# WHAT IS BEING ASKED:
Only lines holding the word "button" should be copied from the material.

:: THE RECORDS

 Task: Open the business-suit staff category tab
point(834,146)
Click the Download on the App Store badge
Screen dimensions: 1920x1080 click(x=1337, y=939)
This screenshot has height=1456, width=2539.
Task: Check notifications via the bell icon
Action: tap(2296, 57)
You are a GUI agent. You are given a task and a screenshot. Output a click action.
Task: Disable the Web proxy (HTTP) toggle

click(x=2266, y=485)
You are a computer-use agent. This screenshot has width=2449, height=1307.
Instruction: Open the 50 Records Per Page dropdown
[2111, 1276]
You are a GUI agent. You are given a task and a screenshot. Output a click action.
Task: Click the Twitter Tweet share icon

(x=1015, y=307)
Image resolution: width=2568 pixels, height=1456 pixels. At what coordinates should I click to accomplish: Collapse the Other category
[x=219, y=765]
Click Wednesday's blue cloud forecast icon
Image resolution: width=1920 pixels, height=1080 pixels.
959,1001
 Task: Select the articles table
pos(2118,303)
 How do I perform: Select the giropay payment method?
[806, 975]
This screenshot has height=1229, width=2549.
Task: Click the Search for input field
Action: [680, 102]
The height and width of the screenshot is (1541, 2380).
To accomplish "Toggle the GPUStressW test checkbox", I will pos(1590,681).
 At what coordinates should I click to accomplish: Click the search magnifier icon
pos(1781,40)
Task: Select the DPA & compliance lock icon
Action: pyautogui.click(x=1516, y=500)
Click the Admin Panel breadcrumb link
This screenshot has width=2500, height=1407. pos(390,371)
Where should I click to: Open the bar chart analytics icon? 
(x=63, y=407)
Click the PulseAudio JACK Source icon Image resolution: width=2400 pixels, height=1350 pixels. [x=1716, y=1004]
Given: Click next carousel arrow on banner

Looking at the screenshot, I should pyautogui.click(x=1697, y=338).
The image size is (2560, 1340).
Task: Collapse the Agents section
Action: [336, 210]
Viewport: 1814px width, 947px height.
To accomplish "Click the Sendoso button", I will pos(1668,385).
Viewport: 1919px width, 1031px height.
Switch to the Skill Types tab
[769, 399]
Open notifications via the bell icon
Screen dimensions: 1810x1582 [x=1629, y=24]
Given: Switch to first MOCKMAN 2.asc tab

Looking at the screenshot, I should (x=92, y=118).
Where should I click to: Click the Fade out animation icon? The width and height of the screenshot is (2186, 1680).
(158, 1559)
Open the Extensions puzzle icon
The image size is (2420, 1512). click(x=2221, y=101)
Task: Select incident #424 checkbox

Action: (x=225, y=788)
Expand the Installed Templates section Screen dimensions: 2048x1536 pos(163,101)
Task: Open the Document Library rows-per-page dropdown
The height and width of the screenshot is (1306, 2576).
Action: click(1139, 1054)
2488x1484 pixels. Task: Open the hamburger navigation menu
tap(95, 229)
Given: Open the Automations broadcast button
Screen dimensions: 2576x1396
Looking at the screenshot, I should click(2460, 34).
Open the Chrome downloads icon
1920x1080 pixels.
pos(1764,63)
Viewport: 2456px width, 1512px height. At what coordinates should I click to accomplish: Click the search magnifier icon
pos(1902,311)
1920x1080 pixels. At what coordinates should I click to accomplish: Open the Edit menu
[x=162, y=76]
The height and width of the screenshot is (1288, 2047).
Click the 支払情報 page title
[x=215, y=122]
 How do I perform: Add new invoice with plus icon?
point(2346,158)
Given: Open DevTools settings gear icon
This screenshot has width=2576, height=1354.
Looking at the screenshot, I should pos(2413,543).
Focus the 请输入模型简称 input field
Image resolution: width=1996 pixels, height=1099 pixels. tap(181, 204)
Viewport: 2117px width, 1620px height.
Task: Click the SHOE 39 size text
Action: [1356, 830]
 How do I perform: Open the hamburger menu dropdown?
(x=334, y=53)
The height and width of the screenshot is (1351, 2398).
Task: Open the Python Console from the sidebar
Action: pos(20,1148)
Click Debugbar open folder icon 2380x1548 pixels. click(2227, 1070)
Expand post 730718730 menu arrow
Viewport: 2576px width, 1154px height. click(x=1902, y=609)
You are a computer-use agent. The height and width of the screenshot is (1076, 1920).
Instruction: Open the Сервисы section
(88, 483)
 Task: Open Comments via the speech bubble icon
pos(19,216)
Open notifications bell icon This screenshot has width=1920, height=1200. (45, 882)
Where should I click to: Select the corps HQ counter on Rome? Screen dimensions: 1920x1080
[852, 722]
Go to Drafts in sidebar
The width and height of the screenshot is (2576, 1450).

::::

# RESULT OF THE TASK:
To accomplish "Click the Sendoso button", I will pos(1668,385).
Given: Open the Automations broadcast button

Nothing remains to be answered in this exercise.